Trecho do texto:
==================================================
Olá! Eu sou o Asa e hoje eu quero falar de Finding Paradise, jogo desenvolvido pela
Freebird Games, lançado no finalzinho do ano passado para PC. Finding
Paradise é o terceiro jogo da Freebird que se passa num
mesmo universo, sendo os dois primeiros To
the moon e A bird story, de que
eu já falei aqui no canal. Por isso, e para evitar me repetir, eu recomendo a
todos que se interessarem que vejam esses dois vídeos, principalmente aquele
dedicado a To the moon, que é o que
mais está ligado a Finding Paradise
em termos estruturais.
A
bird story, embora seja protagonizado por um dos personagens
absolutamente centrais a Finding Paradise,
é uma versão simplificada do universo e das mecânicas dos jogos da Freebird;
por isso, a ligação dele se dá muito mais em termos de enredo. To the moon consegue se conectar a Finding Paradise tanto em termos de
enredo, quanto de mecânicas, embora, em grande medida, essa comparação seja um
pouco cruel a Finding Paradise, mas
disso eu vou falar em mais detalhe depois.
Como To the moon, Finding Paradise é um jogo de aventura bem simples, em que o
jogador controla os doutores Neil Watts e Eva Rosalene, que trabalham numa
empresa que permite alterar memórias de pacientes à beira da morte, fazendo com
que, em suas cabeças, eles consigam realizar algum sonho que deixaram para trás
ao longo da vida.
O procedimento para
isso ainda é viajar pelas memórias do paciente, criando um flashback dentro do outro, partindo da memória mais recente, até a
mais antiga. Para isso, eles se valem de objetos que foram importantes em
múltiplos momentos da vida do paciente, usando-os como âncoras para pular de
uma memória para outra. Quando os doutores entendem o que é preciso mudar para
fazer o sonho escolhido se realizar, eles vão alterando a memória do paciente.
Com isso, o trabalho
básico do jogador continua sendo explorar as memórias e assistir às cenas da
vida do paciente, tentando entender sua vida e o que precisa ser mudado. Ou
seja, são basicamente a mesma estrutura e proposta de To the moon. O que Finding
Paradise vai mudar são alguns elementos da história e, principalmente, o
tom. E essas duas coisas estão intrinsecamente ligadas, então eu vou ter que
pular de uma para outra para conseguir explicar um pouco as peculiaridades do
jogo.
==================================================
Dados fornecidos:
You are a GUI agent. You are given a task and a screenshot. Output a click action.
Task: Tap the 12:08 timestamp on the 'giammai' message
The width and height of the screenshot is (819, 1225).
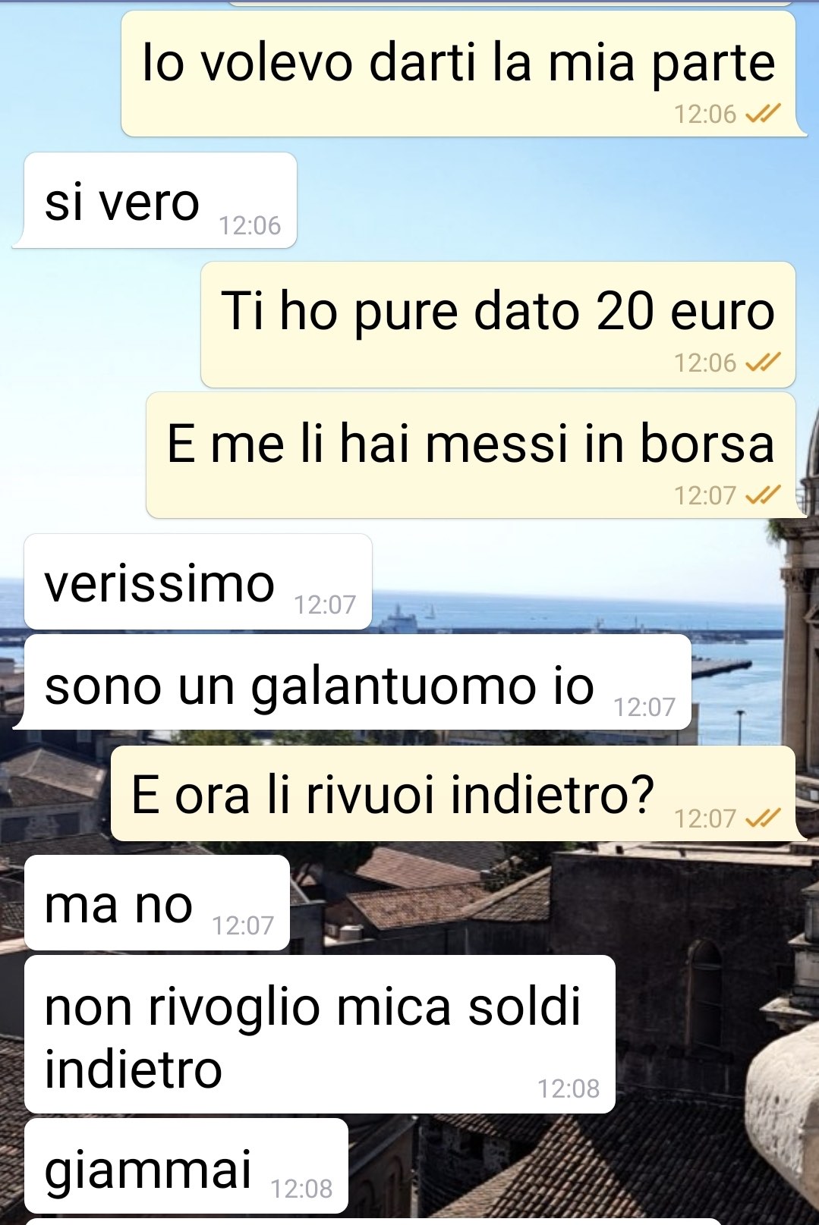coord(301,1189)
==================================================
Faça o seguinte:
- A) Copie o texto sobre Finding Paradise de "Olá! Eu sou" a "em termos estruturais.", trocando "canal" por "blog".
- B) Escreva a continuação do texto sobre Finding Paradise a partir do ponto em que ele para.
Esses dados não têm nada a ver com o texto sobre Finding Paradise.

Respostas:
- A)
Olá! Eu sou o Asa e hoje eu quero falar de Finding Paradise, jogo desenvolvido pela
Freebird Games, lançado no finalzinho do ano passado para PC. Finding
Paradise é o terceiro jogo da Freebird que se passa num
mesmo universo, sendo os dois primeiros To
the moon e A bird story, de que
eu já falei aqui no blog. Por isso, e para evitar me repetir, eu recomendo a
todos que se interessarem que vejam esses dois vídeos, principalmente aquele
dedicado a To the moon, que é o que
mais está ligado a Finding Paradise
em termos estruturais.

- B)
Eu acredito que a
melhor coisa em Finding Paradise é a
premissa inicial dessa sequência. Em To
the moon, o perfil do paciente era, provavelmente, aquilo que a maioria das
pessoas esperaria considerando o tema da história: uma pessoa um tanto sozinha,
com alguns arrependimentos e incompreensões marcantes em sua vida, e que, por
um motivo ou outro, não conseguia fazer as pazes com o que viveu até aquele
momento.
Finding
Paradise coloca uma questão mais instigante e arriscada: o
novo paciente, Colin Reeds, não é alguém com arrependimentos, solidão ou
sofrimentos marcantes. Pelo contrário: ele é alguém cuja família está presente,
ele parece feliz ao longo da sua história e, no geral, tem uma vida muito bem
realizada. Entretanto, no fim da vida, ele resolve contratar os doutores
porque, apesar de tudo, algo ainda parecia estar faltando, um algo que ele
mesmo não entende.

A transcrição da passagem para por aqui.